Entre-temps, Prigojine est omniprésent. L'homme de 61 ans critique la corruption, la vanité et la bureaucratie au sein de l'armée. Il rend le ministre de la Défense Sergei Choïgou et son chef d'état-major Valeri Guerassimov personnellement responsables des dysfonctionnements et des défaites.
Alors que de simples citoyens se retrouveraient en prison pendant des années pour de tels débordements, Prigojine polémique comme s'il était intouchable. L'ultranationaliste russe et ancien officier des services secrets Igor Guirkine, également connu sous le nom de guerre de Strelkov, vient d'accuser le chef Wagner d'avoir déclaré la «guerre» à une partie de l'armée et de l'élite et de planifier un renversement.
Guirkine a critiqué les «insultes» inacceptables de Prigojine contre l'armée russe, les qualifiant de crime, et a demandé que le Kremlin prenne des mesures contre ce proche de Poutine. Il a souligné:
Si Moscou subit une défaite lors de la contre-offensive prévue par Kiev, la Russie risque le chaos dès la fin de l'été.
La politologue russe Tatiana Stanovaya estime que Poutine lui-même est encore relativement fort pour préserver l'équilibre du pouvoir. Toutefois, Wagner a depuis longtemps développé sa propre vie et Prigojine lui-même, des opinions révolutionnaires, estime-t-elle également. La moindre faiblesse peut faire basculer le système.
En Russie, des partisans et des saboteurs travaillent notamment contre Poutine. Le fait que la région de Belgorod, située à la frontière avec l'Ukraine, soit attaquée depuis plusieurs jours est une source d'insécurité supplémentaire.
Le gouverneur Vyacheslav Gladkov a également déclaré avoir été pris sous le feu. Après que des citoyens en fuite et horrifiés se soient plaints de savoir pourquoi l'Etat russe était en guerre en Ukraine, mais ne protégeait pas son propre territoire des attaques, il a déclaré qu'il avait lui-même beaucoup plus de questions à poser au ministère de la Défense.
Le ministère a annoncé que plus de 70 combattants avaient été «détruits» dans la région de Belgorod. Mais dans cette région, comme dans d'autres régions frontalières régulièrement attaquées, les autorités affirment que des groupes de défense civile se sont formés depuis longtemps.
Entre-temps, des voix s'élèvent pour demander que ces groupes de volontaires soient équipés d'armes. En outre, des sociétés militaires privées se forment en Crimée, annexée par la Russie probablement aussi parce que l'on ne fait pas assez confiance à l'armée régulière.
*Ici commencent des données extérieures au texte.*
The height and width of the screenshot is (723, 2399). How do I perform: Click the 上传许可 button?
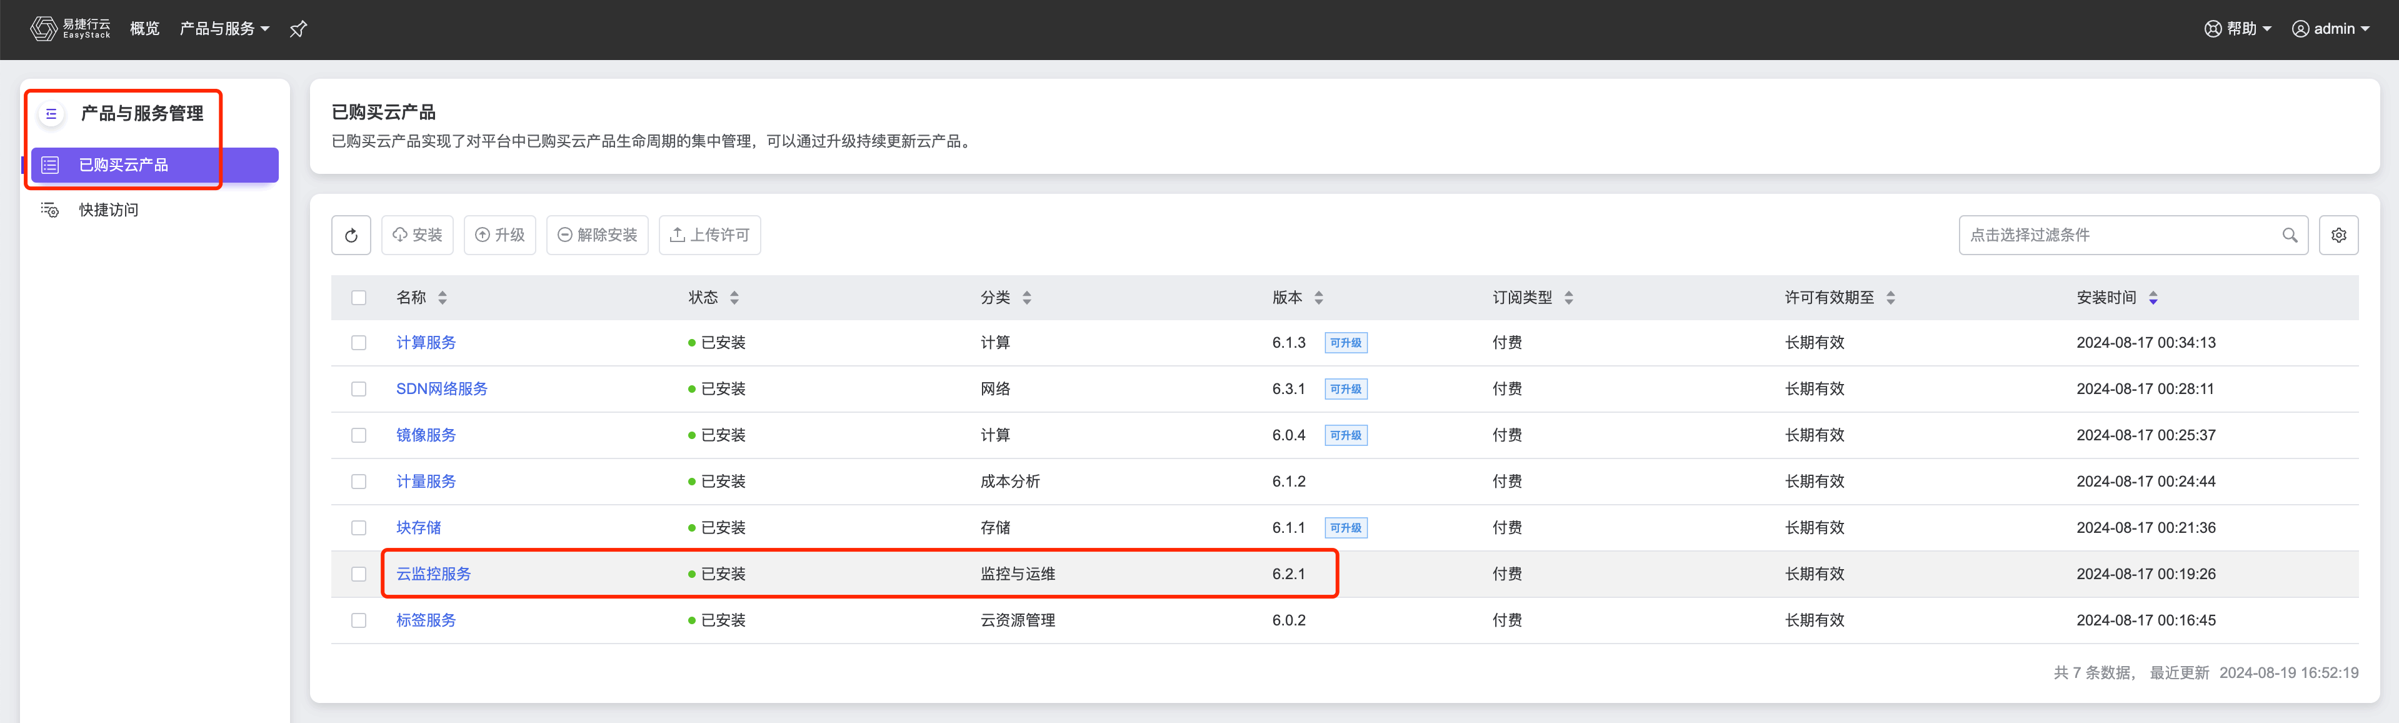[710, 235]
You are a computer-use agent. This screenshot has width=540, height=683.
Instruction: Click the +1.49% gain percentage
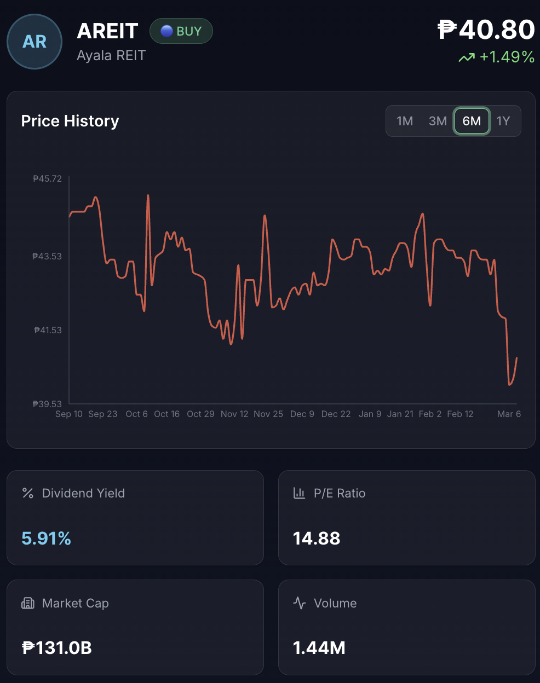click(505, 56)
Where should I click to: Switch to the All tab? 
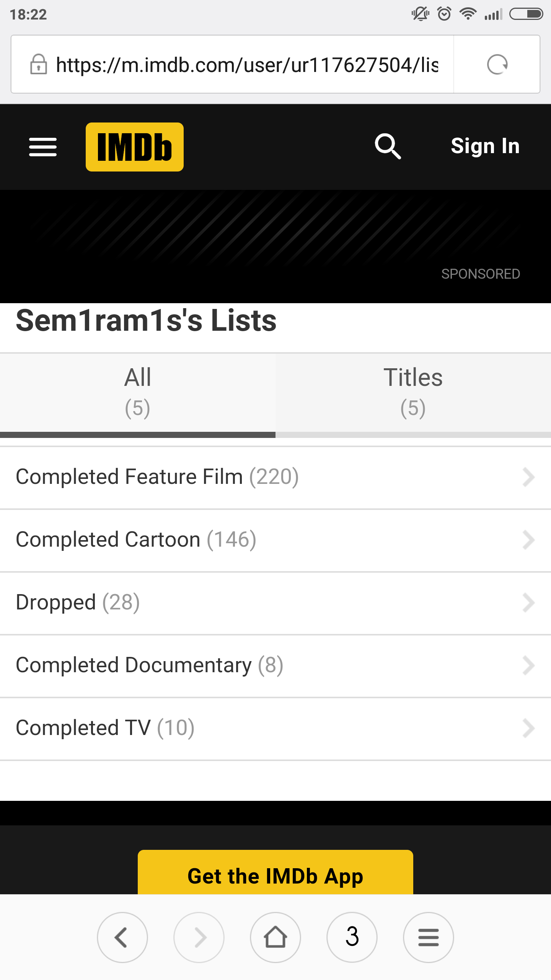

Le politologue Abbas Galliamov a rappelé, en évoquant les attaques de Belgorod, que le pouvoir avait déclaré à pleines dents pendant des décennies que la Russie était entourée d'ennemis et qu'elle développait et renforçait donc sa défense. «Maintenant qu'il faut passer aux choses sérieuses, les gens doivent soudain se défendre eux-mêmes contre l'ennemi», déclare l'ancien rédacteur de discours de Poutine. Il voit même le pays au bord d'une révolution en raison de la situation difficile de la guerre et de la multitude de groupes armés.